**MATERIAL TO PROCESS:**
⁂

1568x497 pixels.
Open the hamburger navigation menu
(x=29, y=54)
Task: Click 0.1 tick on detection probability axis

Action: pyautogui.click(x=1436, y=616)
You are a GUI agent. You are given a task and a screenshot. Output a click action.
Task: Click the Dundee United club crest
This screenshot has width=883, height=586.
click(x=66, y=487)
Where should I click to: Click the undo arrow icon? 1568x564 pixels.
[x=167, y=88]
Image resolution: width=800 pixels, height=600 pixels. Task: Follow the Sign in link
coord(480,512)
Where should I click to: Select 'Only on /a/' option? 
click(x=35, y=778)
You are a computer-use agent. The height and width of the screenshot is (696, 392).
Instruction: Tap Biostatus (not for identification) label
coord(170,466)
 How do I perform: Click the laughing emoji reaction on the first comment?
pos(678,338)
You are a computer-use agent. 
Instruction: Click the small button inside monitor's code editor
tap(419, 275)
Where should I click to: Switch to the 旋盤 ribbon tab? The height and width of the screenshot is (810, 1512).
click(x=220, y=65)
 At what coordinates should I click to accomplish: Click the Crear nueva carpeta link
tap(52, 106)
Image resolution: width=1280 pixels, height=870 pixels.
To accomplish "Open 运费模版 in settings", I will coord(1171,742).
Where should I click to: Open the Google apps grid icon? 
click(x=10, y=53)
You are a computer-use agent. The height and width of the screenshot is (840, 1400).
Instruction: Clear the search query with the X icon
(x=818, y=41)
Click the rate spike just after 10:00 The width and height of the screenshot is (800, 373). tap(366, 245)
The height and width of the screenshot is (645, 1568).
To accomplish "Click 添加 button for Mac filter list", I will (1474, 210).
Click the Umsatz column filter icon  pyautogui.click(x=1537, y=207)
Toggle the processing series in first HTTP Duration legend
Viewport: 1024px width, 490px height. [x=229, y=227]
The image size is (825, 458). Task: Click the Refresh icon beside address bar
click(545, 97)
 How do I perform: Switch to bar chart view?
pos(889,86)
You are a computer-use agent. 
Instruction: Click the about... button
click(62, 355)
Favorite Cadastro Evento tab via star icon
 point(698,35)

⁂

**WHAT YOU HAVE TO DO:**
Please make an exact copy of each record.

**REPLY TO THE EXERCISE:**
1568x497 pixels.
Open the hamburger navigation menu
(x=29, y=54)
Task: Click 0.1 tick on detection probability axis

Action: pyautogui.click(x=1436, y=616)
You are a GUI agent. You are given a task and a screenshot. Output a click action.
Task: Click the Dundee United club crest
This screenshot has width=883, height=586.
click(x=66, y=487)
Where should I click to: Click the undo arrow icon? 1568x564 pixels.
[x=167, y=88]
Image resolution: width=800 pixels, height=600 pixels. Task: Follow the Sign in link
coord(480,512)
Where should I click to: Select 'Only on /a/' option? 
click(x=35, y=778)
You are a computer-use agent. The height and width of the screenshot is (696, 392).
Instruction: Tap Biostatus (not for identification) label
coord(170,466)
 How do I perform: Click the laughing emoji reaction on the first comment?
pos(678,338)
You are a computer-use agent. 
Instruction: Click the small button inside monitor's code editor
tap(419, 275)
Where should I click to: Switch to the 旋盤 ribbon tab? The height and width of the screenshot is (810, 1512).
click(x=220, y=65)
 At what coordinates should I click to accomplish: Click the Crear nueva carpeta link
tap(52, 106)
Image resolution: width=1280 pixels, height=870 pixels.
To accomplish "Open 运费模版 in settings", I will coord(1171,742).
Where should I click to: Open the Google apps grid icon? 
click(x=10, y=53)
You are a computer-use agent. The height and width of the screenshot is (840, 1400).
Instruction: Clear the search query with the X icon
(x=818, y=41)
Click the rate spike just after 10:00 The width and height of the screenshot is (800, 373). tap(366, 245)
The height and width of the screenshot is (645, 1568).
To accomplish "Click 添加 button for Mac filter list", I will (1474, 210).
Click the Umsatz column filter icon  pyautogui.click(x=1537, y=207)
Toggle the processing series in first HTTP Duration legend
Viewport: 1024px width, 490px height. [x=229, y=227]
The image size is (825, 458). Task: Click the Refresh icon beside address bar
click(545, 97)
 How do I perform: Switch to bar chart view?
pos(889,86)
You are a computer-use agent. 
Instruction: Click the about... button
click(62, 355)
Favorite Cadastro Evento tab via star icon
 point(698,35)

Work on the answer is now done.